The British government has struck a hard-won deal with the country's top banks to get them to curb their bonuses and boost lending, people familiar with the matter said today.
The talks, dubbed "Project Merlin", will see the top five UK banks agree to lend about £190 billion gross to businesses this year, up from £175 billion previously, the sources said, adding that the parties involved were hoping to announce a deal later today.
The Conservative-Liberal Democrat coalition government has a tough balancing act on its hands as it seeks to assuage anger over the use of public funds to support the banking system at the height of the financial crisis without damaging London's competitiveness as a major financial centre.
As part of the Merlin deal, the banks will also agree to pay lower bonuses for 2010 than in 2009 and disclose the pay of the top five paid executives in addition to the most senior executives on the board, the sources said.
"Once the Merlin agreement goes through, it will calm the waters and remove some of the uncertainty over the UK banking sector," said Cavendish Asset Management fund manager Paul Mumford.
Yesterday, the government sprang a surprise, saddling Britain's heavyweight banks with an extra £800 million in taxes, ramping up an original plan to collect £1.7 billion this year and aim for £2.5 billion in 2012 and subsequent years.
The banks responded angrily and sterling fell as the move dented sentiment towards the UK.
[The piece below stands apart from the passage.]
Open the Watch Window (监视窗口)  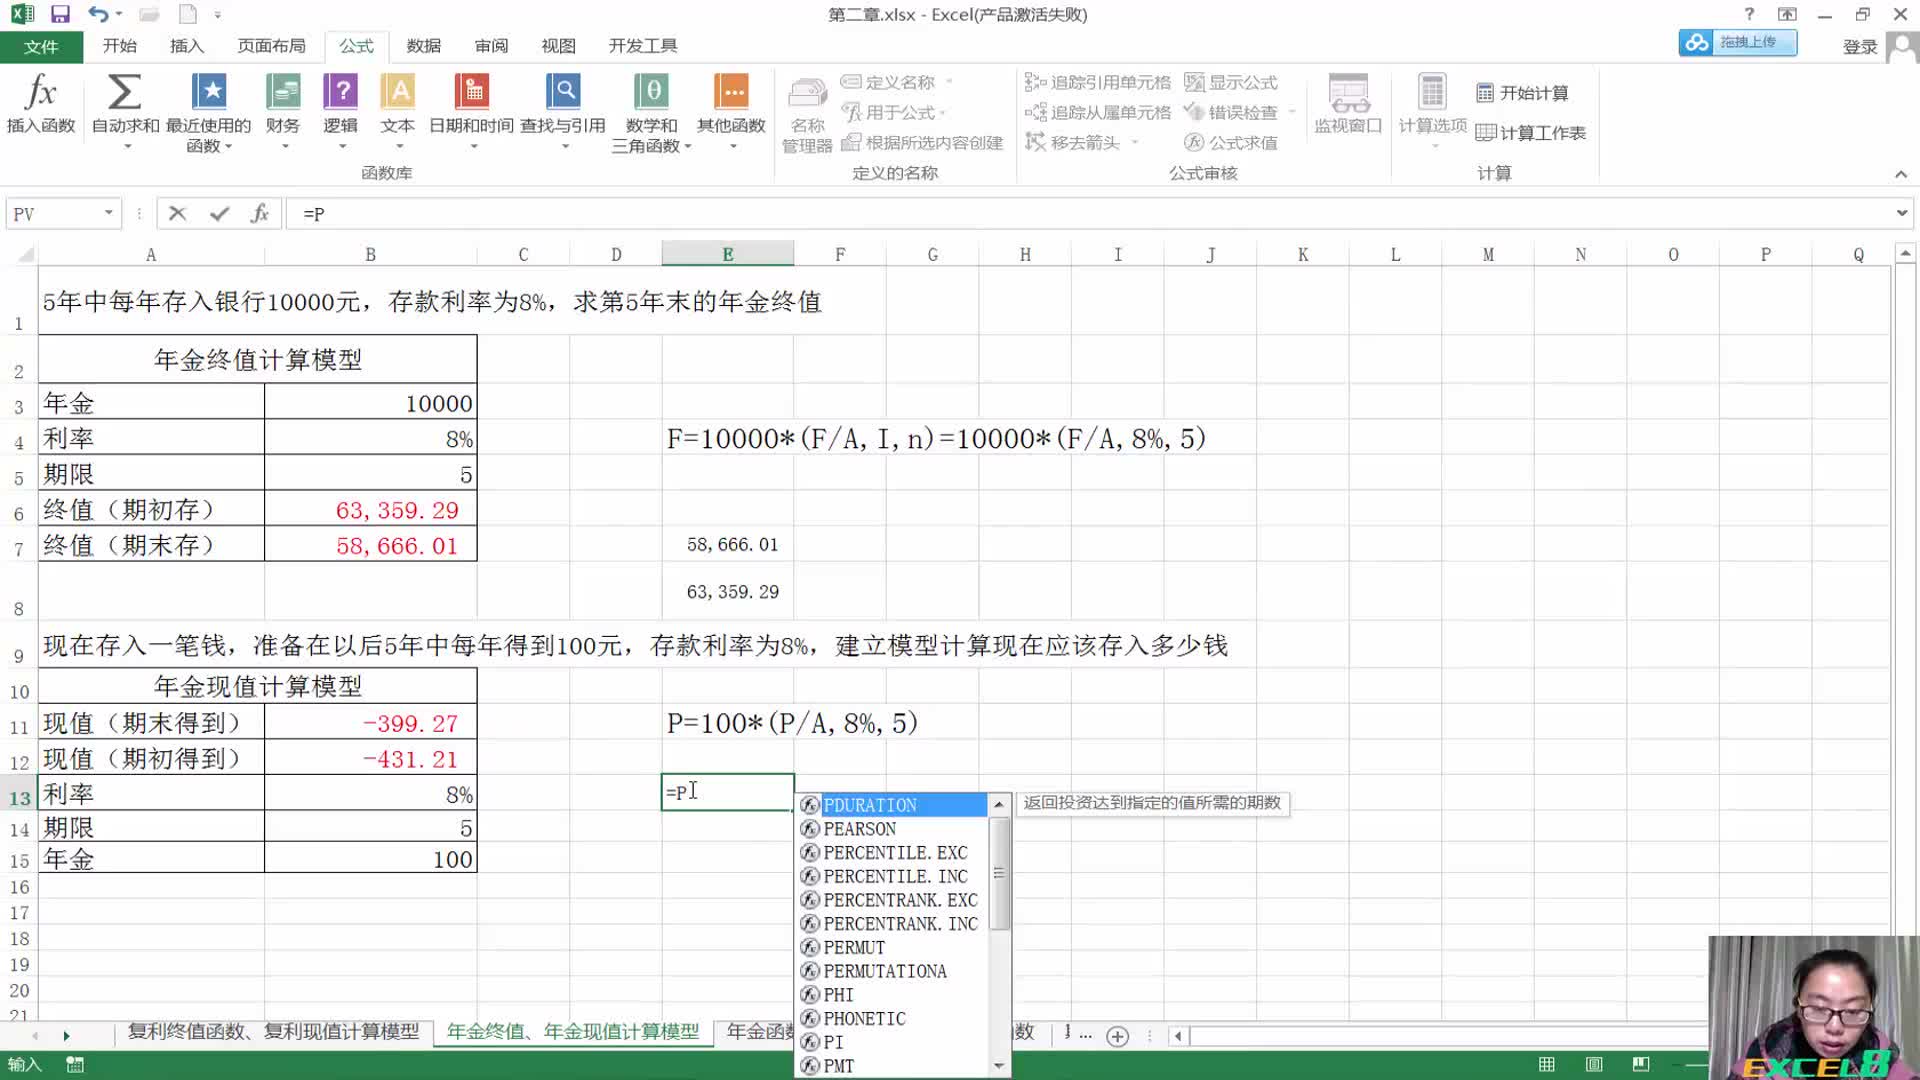(1347, 105)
The government has faced a long battle to get the banks to sign up to the deal and opposition politicians have accused finance minister George Osborne of using the new tax as a fig leaf to cover up failure to make much progress in getting the banks to make significant commitments, particularly on bonus restraint.
Mr Osborne's announcement yesterday coincided with a first parliamentary clash with his new Labour party opponent Ed Balls, who was central to the previous government's economic policy-making and is seen as a combative figure.
"Project Merlin" has already stalled several times in the past due to last minute disagreements between the banks and the government, with the banks arguing that an excessive clampdown on them would harm the UK's role at the helm of world finance.
Britain's "Big Four" banks are Barclays, HSBC and part-nationalised lenders Royal Bank of Scotland and Lloyds, who have all been criticised for not lending enough to businesses to boost the country's faltering economy.
The Treasury and British Bankers Association declined to comment.